Grandma’s kitchen has also seen some notable guest appearances over the years. Often told is the story of my Uncle who, in an attempt to display his considerable culinary prowess to his new mother-in-law, set about preparing an exotic curry. On returning from a brisk constitutional, my Grandmother got one whiff of the pungent shrimp paste he was using before promptly leaving again for another, much longer, constitutional.
Now in her 90th year, Grandma is still going strong in the kitchen and even trying new recipes, though she has allowed my parents to take over the task of feeding visiting family. Fish sauce is even an accepted ingredient. With tradition fading, we are also discovering some of Armidale’s dining options, amongst which there are some gems.

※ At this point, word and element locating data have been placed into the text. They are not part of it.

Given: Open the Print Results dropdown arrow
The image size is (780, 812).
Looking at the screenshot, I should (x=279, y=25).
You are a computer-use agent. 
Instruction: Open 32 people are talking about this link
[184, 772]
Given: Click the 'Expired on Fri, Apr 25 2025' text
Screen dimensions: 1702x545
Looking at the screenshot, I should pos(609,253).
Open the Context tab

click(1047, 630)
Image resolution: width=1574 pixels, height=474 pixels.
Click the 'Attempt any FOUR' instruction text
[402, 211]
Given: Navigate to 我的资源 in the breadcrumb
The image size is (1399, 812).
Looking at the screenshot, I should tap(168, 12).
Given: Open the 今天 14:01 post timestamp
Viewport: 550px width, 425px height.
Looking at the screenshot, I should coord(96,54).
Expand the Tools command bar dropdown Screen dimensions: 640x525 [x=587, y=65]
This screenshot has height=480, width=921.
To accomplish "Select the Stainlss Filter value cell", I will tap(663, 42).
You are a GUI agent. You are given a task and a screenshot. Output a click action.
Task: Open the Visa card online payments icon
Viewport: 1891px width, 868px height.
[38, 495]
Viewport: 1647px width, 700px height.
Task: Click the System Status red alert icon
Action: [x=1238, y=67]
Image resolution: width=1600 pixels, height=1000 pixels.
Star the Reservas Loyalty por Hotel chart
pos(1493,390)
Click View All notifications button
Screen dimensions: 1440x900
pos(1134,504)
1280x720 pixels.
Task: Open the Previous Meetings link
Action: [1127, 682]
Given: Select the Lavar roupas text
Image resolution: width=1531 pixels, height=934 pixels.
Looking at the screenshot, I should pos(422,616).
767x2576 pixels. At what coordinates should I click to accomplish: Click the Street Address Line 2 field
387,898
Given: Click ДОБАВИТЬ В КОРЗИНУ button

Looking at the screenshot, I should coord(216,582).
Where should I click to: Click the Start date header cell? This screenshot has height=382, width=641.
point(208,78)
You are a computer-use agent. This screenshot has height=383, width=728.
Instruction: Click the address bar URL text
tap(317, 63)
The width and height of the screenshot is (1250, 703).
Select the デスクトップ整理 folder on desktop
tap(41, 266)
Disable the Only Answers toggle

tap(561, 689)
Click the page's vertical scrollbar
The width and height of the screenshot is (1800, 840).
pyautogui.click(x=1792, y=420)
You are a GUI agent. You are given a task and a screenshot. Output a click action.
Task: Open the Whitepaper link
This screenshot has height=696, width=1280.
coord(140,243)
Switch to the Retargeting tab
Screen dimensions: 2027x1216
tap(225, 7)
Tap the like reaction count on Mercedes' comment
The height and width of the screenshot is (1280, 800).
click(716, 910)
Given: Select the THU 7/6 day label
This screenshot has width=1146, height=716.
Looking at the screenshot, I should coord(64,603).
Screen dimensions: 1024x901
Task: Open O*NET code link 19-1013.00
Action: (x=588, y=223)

Our latest and greatest discovery is The Goldfish Bowl bakery. In addition to a popular espresso bar near the city centre, the Goldfish Bowl empire has expanded to include a cafe built around a huge wood-fired oven which, in the vein of Sydney’s Bourke Street Bakery, turns out rustic pastries and rough-hewn loaves of sourdough. There is also a concise and constantly-changing menu of breakfast and lunch specials with an emphasis on local and sustainable ingredients.
If you want to eat though, my advice is to BE QUICK at all costs. Open from ’7ish’, specials on the menu, pastries and even the bread tend to sell out quickly. Another thing often in short supply is seating, so get your mits on whatever you can, be it a cushioned milk-crate or brightly-coloured kindy chair. Sunny days are perfect for a couple of expertly made brews, of the caffeinated variety of course, enjoyed in the courtyard surrounded by a kitchen garden of herbs and beans scaling the back wall.
Visiting for breakfast at the weekend after a long drive up the mountain from Grafton, I was devastated when the special of grilled local figs, ricotta and candied walnuts on sourdough and my back-up choice of croissant were both sold out. I was reluctantly compelled to try one of their almond croissants; reluctantly, as I’m usually not a fan, caked as they often are with icing sugar and almonds flaking off left right and centre. Happily, my initial disappointment was soon forgotten when this delicious morsel arrived at my table, rich pastry filled with a mixture of ground almonds and not an almond flake in sight. I also bought a loaf of olive, haloumi and mint sourdough for the road which has proved delicious topped with avocado and drizzled with olive oil.
It seems as if both Armidale and I have grown up a lot. The retro crockery, cutlery and furnishings that make the Goldfish Bowl and other like places so trendy are the kind that characterise my Grandmother’s house, though she has had them since the first time around. One thing’s for sure. As much as I adore eating out, I’d take a slice of my Grandma’s steak and kidney pie any day.